Most people outside his demographic (and especially those without daughters) have never heard of him, but young popster Justin Bieber rules the ether so it seems.  It isn’t so much a case of pop eating itself but the internet instead.  The statistics are staggering.

It doesn’t sound like much in black and white – in fact Mister Three Percent might (just might) be construed as a slight insult (but we’re not talking inches or centimeters or smaller units of measurement even, so perhaps not) but Beiber Fever has struck Twitter to such an extent that 3 percent of its infrastructure is working around the youthful Canadian at any one moment.  That is a lot of infrastructure.

At its busiest, Bieber is mentioned on Twitter once a second.  That is quite a frightening statistic for a (some might say) second rate RnB singer.  If you search Twitter for results from the apparently countless (more legion than the Orc) Daydream Beliebers you get hundreds of results in the short space of five minutes.

Take the figure at, say, 100 per minute (albeit a peak time number) and that is a total of 144,000 new tweets about Bieber in the space of the day – a figure which (alarmingly) dismisses the idea of any replies or retweets.  Do the math.  Plus when the boy tweets himself he has one or two people who sit up and pay attention.  As of my two finger typing of this piece, Bieber had 5,110,998 followers.  In the space of typing out this sentence he had increased that to 5,111,015.

But that is not all.  His song Baby Feat. Ludacris from his one and only album My World 2.0 (hmm, rubbish title but scarily true) has outdone even the seemingly unconquerable Lady GaGa to become the YouTube video with the most ever views 317,637,966 (at time of writing). 

Although one might suspect that this is partly due to the determination of his fans to get him to the number one spot, this is an almighty feat which will be very difficult to beat – unless PoTUS is assassinated and the act is caught on film.  Only something like that might overtake this amount of hits.  And then I doubt it.

Those of you who have not put your foot in the Bieber water (as such) this is what the fuss is all about.



Having sat through it myself I realise I have heard it on the radio before (not such a Bieber virgin then!)  – but I thought it was sung by a girl. Sorry, girls. Oh and sorry if you are reading this because you typed is Justin Bieber a virgin (probably without the question mark because seriously, is that a question?) in to your search engine.

As one who remembers the seventies heyday of the likes of Donny Osmond and David Cassidy I can only say that I find the Bieber statistics somewhat depressing (not only because this site gets a tiny percentage of B's hits in terms of number).  So many (mostly) girls are reaching uberhysteria over this pint sized popster that it is like history repeating itself.

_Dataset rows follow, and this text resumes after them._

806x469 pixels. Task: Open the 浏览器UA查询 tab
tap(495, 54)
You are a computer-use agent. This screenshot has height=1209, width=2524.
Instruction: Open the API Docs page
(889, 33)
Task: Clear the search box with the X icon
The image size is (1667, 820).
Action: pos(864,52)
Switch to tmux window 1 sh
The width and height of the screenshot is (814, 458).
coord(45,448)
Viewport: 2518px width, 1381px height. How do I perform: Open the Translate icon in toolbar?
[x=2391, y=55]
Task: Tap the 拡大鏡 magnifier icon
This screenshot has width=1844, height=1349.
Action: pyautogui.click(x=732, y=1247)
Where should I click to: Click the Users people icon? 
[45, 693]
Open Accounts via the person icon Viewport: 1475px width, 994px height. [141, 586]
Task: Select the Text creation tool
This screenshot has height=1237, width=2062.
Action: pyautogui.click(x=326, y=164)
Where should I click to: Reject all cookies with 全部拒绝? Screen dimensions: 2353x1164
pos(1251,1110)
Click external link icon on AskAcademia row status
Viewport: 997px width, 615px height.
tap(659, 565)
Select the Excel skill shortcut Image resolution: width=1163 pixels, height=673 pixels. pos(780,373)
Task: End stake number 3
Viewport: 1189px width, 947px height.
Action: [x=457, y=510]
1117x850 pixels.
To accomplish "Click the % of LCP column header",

It is almost as if the laws of evolution no longer apply to humanity (now there’s a surprise) – perhaps if Osmond and Cassidy fans had not been allowed to breed it would have been alright.  Personally, I am considering reading up on creationism or building a nuclear fallout shelter in my basement. 

My World 2.1.

As a postscript, a few seconds before the publish button was pressed, Justin Bieber's Twitter followers increased by 344 since the first word of this article was written.

Strewth.  Resubscribe to your internet security software – this kid isn’t so much a pop star as a virus.